**What you need to do:**
After locating "Screen dimensions: 1920x1019" in the listing below, copy that line and each one after it exactly, ending with the line that has "Given: Collapse the".

**Input material:**
Start of Block
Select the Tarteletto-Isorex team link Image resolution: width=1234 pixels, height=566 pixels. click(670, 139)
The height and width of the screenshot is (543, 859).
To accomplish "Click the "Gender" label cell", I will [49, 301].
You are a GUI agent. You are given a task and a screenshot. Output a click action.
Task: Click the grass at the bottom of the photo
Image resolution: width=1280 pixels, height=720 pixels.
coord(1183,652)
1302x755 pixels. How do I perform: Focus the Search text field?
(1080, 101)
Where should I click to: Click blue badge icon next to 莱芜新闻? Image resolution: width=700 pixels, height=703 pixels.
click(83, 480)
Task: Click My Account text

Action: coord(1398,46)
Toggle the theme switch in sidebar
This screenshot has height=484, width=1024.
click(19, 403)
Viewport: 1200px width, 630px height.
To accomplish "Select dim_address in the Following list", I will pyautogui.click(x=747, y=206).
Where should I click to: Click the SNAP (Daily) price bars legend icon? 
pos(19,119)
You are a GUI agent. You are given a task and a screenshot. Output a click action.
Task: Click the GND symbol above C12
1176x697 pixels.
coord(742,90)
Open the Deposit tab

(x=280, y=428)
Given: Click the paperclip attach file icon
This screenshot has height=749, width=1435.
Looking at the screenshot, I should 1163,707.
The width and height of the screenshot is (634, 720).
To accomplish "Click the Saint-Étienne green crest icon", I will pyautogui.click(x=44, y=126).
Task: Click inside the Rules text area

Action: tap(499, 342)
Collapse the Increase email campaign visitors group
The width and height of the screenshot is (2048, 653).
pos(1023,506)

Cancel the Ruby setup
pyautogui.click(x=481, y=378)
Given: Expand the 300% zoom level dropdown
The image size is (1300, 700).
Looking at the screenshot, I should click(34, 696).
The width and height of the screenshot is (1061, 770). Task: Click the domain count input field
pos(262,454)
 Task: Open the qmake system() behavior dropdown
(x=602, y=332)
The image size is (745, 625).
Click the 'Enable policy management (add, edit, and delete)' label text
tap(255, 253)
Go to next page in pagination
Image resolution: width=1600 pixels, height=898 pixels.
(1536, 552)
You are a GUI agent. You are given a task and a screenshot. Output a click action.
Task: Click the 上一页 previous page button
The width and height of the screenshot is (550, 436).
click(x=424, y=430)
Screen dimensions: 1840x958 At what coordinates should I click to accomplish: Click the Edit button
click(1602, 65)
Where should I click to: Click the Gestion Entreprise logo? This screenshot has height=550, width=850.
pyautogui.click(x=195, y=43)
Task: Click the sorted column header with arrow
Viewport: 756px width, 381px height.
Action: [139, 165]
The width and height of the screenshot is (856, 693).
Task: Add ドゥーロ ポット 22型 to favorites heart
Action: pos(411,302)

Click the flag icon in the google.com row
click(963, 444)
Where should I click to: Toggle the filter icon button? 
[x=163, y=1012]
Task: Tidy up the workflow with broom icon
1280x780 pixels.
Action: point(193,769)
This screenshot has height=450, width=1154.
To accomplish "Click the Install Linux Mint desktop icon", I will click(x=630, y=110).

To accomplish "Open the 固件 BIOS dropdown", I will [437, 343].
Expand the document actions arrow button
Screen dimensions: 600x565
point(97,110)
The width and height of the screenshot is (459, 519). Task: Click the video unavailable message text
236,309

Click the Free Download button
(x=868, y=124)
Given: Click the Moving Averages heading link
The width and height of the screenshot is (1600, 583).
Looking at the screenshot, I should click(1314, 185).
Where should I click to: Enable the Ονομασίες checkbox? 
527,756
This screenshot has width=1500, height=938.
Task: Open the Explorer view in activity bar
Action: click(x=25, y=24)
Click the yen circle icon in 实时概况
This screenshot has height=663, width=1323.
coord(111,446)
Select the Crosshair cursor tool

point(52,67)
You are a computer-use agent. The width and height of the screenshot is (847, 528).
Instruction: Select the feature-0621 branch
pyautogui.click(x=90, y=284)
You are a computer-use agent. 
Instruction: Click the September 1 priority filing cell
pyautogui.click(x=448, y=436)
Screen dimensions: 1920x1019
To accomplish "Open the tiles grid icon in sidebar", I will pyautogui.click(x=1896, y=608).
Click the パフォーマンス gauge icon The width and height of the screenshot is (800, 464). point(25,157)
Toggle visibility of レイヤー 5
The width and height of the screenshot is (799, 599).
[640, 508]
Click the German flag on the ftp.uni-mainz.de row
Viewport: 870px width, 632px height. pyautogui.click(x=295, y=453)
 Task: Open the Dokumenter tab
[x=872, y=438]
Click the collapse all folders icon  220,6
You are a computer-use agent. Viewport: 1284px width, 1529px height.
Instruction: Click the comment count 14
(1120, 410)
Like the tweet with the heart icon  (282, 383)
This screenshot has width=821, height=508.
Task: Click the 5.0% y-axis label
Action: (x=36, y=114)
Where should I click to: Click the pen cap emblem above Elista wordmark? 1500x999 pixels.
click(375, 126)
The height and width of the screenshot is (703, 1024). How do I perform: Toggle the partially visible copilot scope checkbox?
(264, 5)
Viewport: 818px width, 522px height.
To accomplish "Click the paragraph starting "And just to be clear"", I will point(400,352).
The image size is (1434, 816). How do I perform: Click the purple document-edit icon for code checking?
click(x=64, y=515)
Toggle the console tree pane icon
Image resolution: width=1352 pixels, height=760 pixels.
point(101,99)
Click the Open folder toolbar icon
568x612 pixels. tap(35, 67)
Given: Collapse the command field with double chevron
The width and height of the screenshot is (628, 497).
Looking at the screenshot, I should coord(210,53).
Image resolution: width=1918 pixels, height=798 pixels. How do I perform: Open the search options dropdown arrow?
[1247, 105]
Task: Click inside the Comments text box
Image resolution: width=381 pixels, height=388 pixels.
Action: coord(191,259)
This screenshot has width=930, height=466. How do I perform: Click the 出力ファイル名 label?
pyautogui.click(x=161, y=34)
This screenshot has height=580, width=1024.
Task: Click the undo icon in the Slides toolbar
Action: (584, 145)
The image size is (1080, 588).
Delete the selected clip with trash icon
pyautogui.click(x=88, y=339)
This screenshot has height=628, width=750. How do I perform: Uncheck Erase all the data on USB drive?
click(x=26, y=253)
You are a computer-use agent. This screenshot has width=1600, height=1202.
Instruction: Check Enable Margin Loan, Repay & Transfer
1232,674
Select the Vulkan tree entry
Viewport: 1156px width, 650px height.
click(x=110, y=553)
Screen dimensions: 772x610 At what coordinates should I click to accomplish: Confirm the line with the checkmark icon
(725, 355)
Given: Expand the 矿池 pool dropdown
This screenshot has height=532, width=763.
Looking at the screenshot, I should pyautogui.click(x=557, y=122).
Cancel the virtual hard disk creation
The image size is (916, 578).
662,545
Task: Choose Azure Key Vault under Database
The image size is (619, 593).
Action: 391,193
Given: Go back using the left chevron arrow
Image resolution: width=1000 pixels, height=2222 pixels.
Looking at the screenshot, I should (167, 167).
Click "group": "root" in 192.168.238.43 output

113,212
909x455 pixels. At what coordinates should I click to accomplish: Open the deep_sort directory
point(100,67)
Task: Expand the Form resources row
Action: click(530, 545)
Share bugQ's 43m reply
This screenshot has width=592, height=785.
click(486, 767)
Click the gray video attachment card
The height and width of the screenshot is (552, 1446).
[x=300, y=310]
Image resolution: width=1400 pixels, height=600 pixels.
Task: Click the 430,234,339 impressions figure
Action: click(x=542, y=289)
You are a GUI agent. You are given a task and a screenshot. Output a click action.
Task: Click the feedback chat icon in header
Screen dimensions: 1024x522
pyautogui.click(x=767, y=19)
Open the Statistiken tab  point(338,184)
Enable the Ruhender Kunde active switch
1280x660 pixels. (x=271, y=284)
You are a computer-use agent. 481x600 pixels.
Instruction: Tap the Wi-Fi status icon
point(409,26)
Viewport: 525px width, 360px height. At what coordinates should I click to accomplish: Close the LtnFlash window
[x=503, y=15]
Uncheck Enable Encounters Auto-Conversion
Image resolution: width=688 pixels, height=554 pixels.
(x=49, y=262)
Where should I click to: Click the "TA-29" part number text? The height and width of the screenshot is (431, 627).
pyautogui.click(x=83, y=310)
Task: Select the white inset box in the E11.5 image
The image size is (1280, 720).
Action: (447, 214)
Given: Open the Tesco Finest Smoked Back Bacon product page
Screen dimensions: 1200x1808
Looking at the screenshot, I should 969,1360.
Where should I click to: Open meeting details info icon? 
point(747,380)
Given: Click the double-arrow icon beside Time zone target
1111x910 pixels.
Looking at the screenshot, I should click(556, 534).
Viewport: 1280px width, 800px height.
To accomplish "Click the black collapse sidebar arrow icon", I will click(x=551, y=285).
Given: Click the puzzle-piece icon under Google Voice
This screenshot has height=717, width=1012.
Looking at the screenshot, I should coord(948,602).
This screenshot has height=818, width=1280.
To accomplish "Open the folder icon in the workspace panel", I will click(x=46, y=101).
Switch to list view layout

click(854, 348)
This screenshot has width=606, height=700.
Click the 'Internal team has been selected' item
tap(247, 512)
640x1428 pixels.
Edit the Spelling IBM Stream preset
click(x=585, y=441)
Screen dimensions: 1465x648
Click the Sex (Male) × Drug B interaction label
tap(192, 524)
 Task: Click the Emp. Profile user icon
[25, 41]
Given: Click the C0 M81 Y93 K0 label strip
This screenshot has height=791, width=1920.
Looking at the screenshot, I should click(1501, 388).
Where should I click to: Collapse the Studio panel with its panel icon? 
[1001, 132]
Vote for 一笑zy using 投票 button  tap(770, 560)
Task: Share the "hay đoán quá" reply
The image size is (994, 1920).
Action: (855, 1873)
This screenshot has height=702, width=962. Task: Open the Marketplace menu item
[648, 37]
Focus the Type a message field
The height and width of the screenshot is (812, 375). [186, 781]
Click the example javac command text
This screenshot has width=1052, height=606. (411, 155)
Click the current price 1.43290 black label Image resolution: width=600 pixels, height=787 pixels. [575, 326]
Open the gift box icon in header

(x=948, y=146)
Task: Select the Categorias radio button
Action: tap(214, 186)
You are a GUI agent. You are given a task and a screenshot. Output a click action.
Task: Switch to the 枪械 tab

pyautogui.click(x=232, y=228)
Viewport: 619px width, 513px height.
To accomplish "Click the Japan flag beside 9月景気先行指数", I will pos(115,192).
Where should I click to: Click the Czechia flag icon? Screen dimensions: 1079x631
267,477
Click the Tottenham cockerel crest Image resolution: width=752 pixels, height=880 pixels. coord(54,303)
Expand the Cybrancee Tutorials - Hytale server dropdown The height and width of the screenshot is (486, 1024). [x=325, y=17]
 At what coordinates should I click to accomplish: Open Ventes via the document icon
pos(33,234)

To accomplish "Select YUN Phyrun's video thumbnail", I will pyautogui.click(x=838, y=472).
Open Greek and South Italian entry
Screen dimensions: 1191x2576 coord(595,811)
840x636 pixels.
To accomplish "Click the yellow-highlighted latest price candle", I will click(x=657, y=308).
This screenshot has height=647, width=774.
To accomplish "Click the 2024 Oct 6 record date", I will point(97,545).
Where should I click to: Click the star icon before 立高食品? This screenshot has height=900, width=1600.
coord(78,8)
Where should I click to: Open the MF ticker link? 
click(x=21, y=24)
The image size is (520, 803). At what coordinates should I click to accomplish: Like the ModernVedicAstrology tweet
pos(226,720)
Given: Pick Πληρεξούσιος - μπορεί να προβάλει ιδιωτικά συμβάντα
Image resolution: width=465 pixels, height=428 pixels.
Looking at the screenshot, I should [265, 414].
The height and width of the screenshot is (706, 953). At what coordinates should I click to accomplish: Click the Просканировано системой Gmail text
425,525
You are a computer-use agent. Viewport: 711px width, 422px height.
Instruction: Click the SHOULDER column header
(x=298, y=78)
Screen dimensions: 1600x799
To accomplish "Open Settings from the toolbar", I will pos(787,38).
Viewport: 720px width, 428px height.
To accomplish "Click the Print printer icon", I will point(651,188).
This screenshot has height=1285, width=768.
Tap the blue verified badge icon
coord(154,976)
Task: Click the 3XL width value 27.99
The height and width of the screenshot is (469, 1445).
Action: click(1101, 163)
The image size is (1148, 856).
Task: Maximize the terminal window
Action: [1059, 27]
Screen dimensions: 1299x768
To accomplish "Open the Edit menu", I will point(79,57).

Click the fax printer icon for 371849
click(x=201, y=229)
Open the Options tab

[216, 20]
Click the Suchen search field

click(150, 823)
End of Block
**Exercise output:**
Screen dimensions: 1920x1019
To accomplish "Open the tiles grid icon in sidebar", I will pyautogui.click(x=1896, y=608).
Click the パフォーマンス gauge icon The width and height of the screenshot is (800, 464). point(25,157)
Toggle visibility of レイヤー 5
The width and height of the screenshot is (799, 599).
[640, 508]
Click the German flag on the ftp.uni-mainz.de row
Viewport: 870px width, 632px height. pyautogui.click(x=295, y=453)
 Task: Open the Dokumenter tab
[x=872, y=438]
Click the collapse all folders icon  220,6
You are a computer-use agent. Viewport: 1284px width, 1529px height.
Instruction: Click the comment count 14
(1120, 410)
Like the tweet with the heart icon  (282, 383)
This screenshot has width=821, height=508.
Task: Click the 5.0% y-axis label
Action: (x=36, y=114)
Where should I click to: Click the pen cap emblem above Elista wordmark? 1500x999 pixels.
click(375, 126)
The height and width of the screenshot is (703, 1024). How do I perform: Toggle the partially visible copilot scope checkbox?
(264, 5)
Viewport: 818px width, 522px height.
To accomplish "Click the paragraph starting "And just to be clear"", I will point(400,352).
The image size is (1434, 816). How do I perform: Click the purple document-edit icon for code checking?
click(x=64, y=515)
Toggle the console tree pane icon
Image resolution: width=1352 pixels, height=760 pixels.
point(101,99)
Click the Open folder toolbar icon
568x612 pixels. tap(35, 67)
Given: Collapse the command field with double chevron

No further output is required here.